Saturday, April 11, 2009

Double Horn

Working with the BE method, I've been rethinking approaches to the horn. One change was restringing the trigger so the horn is in Bb unless the trigger is depressed, which will switch it over to the other horn, the F. Since pretty much all of the music for the community band is in, for me, the high register, I use the shorter Bb horn to make getting those high notes easier. Restringing the trigger means my thumb is not not involved most of the time, removing one area of tension from the mix.
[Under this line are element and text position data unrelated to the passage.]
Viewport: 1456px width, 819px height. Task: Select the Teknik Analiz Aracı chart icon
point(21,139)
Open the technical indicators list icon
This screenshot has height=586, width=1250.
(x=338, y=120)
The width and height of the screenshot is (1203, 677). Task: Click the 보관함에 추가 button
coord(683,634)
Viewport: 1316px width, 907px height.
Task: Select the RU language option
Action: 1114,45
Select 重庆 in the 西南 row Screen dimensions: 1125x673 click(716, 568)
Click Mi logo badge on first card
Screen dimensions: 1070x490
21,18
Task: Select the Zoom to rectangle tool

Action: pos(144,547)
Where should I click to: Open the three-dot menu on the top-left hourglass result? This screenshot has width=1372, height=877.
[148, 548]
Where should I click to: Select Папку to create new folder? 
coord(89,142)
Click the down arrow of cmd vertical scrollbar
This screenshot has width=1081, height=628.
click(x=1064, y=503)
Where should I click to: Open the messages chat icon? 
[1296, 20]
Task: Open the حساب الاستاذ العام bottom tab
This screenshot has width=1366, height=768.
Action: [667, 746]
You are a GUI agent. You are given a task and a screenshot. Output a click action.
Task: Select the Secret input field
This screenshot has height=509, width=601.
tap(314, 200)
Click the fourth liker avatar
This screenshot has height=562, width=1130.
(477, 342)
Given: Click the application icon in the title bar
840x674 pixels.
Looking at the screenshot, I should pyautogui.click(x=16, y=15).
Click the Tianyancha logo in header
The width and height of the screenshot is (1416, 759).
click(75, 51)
Previously I'd warmed up on the F horn and then switched over to the Bb as needed for higher notes. Now I warm up on, and do most all my playing, on the Bb horn. So when I started preparing the alto part of a Handel bourrĂ©e for the Gordon House performance, discovered I'd developed an embouchure that works well for the Bb horn, but on the F horn it's loose and the tone isn't focussed. 

I've seen where horn players with the luxury of other players in a section will specialize in either high or low ranges, and now it's more clear to me why that is. A corollary to this is understanding another reason I was having trouble with high notes before using BE and the lights came on.

Cousin Steve, a natural trombone player, said one time, "Warm up high if you're going to play high, or low if you're going to play low." So that makes more sense to me now. But the main thing is that I'd never really fully appreciated that there are two distinct instruments involved in the double horn, with an embouchure for each. I think if I'd really understood everything involved in learning the horn I wouldn't have been quite so cavalier about picking it up.